Energiewende in Hessen liegt im Plan
Das sieht Peter Stephan, energiepolitischer Sprecher der CDU-Fraktion im Hessischen Landtag, anders: „ Der Gesprächsverlauf hat gezeigt: Die Energiewende besteht nicht nur in der Umsetzung von Ausbauzielen oder der Gestaltung von Rahmenbedingungen; ihr Erfolg hängt auch von einer steten Kommunikation ab. Dies hat das heutige Folgetreffen geleistet.“ Die Gespräche und Diskussionen hätten wichtige Impulse für die Fortsetzung der erfolgreichen Arbeit der Landesregierung geliefert. Stephan zufolge liegt die Umsetzung der Energiewende in Hessen im Plan und ein Großteil der Maßnahmen des Energiegipfels seien bereits erfolgreich umgesetzt worden. Hessen sei damit auf einem sehr guten Weg, die Energiewende mit Vernunft und Augenmaß zu gestalten.
Fokus auf Windenergie
Laut dem energiepolitischen Sprecher der FDP-Fraktion im Hessischen Landtag, René Rock, sei hingegen die Chance auf ein echtes Mitspracherecht der Bürger vertan worden. Bereits im Vorfeld habe die Hessen FDP von der schwarz-grünen Landesregierung gefordert, den Bürgern angesichts des massiven Widerstands in ganz Hessen gegen den Ausbau der Windkraft endlich auf Augenhöhe zu begegnen und ihnen echte Mitspracherechte einzuräumen: „Statt die Bedenken der Bürger ernst zu nehmen, wollen Union und Grüne rund 1.000 zusätzliche Windräder bis Ende 2018 durchsetzen. Auch ist Minister Al-Wazir mit keinem Wort auf die berechtigte Kritik der hessischen Unternehmer eingegangen, die eindringlich vor Standortnachteilen durch steigende Energiekosten gewarnt haben.“ Für die FDP stehe fest, dass sich viele zentrale Annahmen des wenige Wochen nach den Ereignissen von Fukushima einberufenen Energiegipfels mittlerweile als falsch erwiesen haben.

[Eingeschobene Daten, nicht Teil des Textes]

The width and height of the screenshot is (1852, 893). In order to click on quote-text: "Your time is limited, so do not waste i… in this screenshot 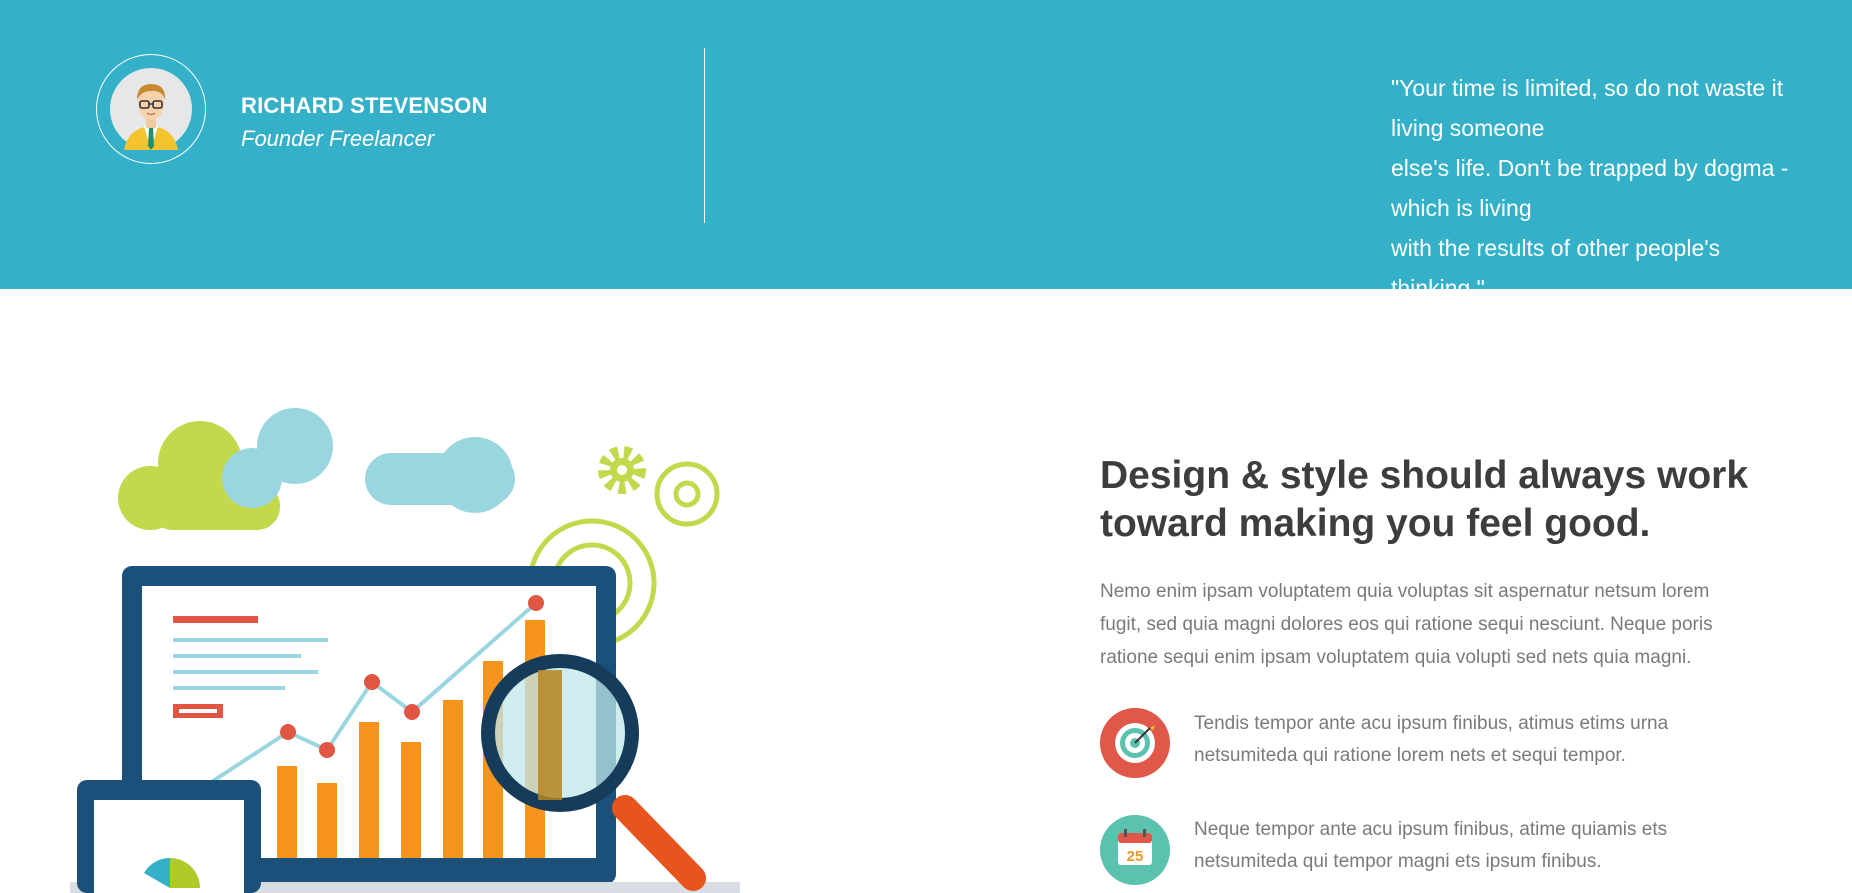, I will do `click(1618, 178)`.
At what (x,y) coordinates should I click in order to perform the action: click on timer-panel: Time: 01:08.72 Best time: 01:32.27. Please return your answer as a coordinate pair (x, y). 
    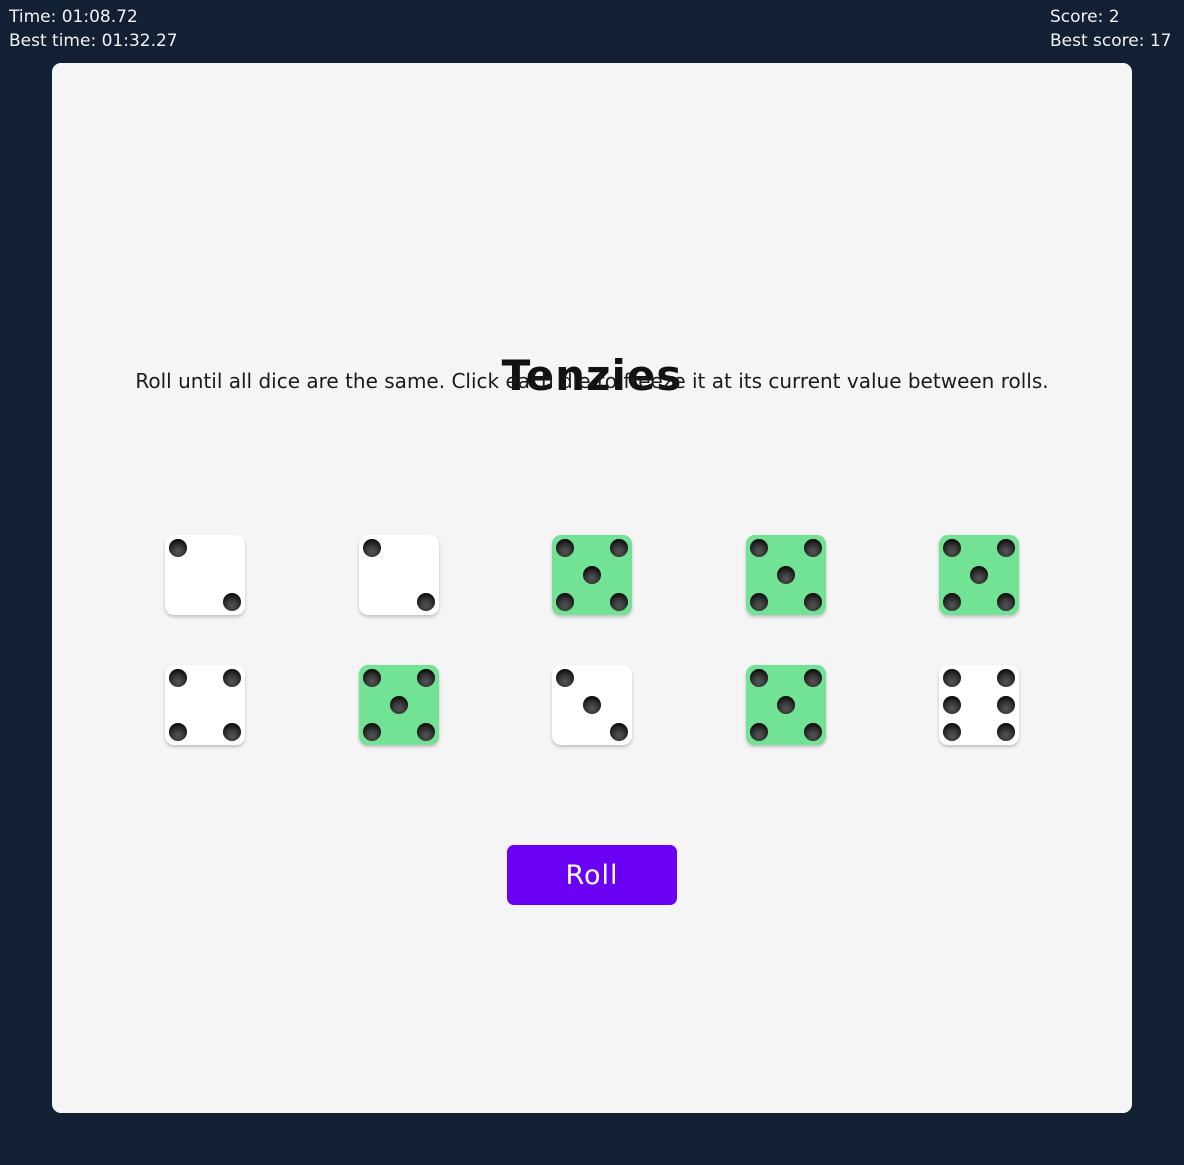
    Looking at the image, I should click on (94, 29).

Außerdem habe die CDU-Grüne Landesregierung die Energiewende auf eine Windstromwende verengt und sei in allen weiteren Themenbereichen wie bei der Wärmeenergie untätig geblieben.
Ohne Einladung
Auch der Bundesverband WindEnergie bestätigt im Rahmen einer Pressemeldung, dass sich bei der Wiederauflage des Hessischen Energiegipfels fast alles um die weitere Nutzung der preiswerten Windenergie an Land gedreht habe. Joachim Wierlemann, Landesvorsitzender des Bundesverbands WindEnergie, beanstandet: „Daher ist es mehr als unverständlich, dass der Bundesverband WindEnergie nicht zur Teilnahme eingeladen wurde. Es wird hinter verschlossenen Türen über die Windenergie diskutiert, während die Akteure des Landes vor der Tür bleiben müssen.“ Um die Energiewendeziele des Landes zu erreichen, brauche es ein aktives Handeln von Landesregierung und Kommunalbehörden. Insbesondere müssten planungsrechtliche Vorraussetzungen geschaffen werden, damit auf mindestens zwei Prozent der Landesfläche tatsächlich die Windenergie genutzt werden kann. Dazu gehört laut Wierlemann der Ersatz alter Anlagen, eine Klärung im Bereich Artenschutz und, dass die Energiewende weiter unter der Teilnahme von Bürgerenergieprojekten, Kommunen und örtlichem Mittelstand gestaltet wird. Über all dies wäre zu sprechen, merkt der Landesvorsitzende an.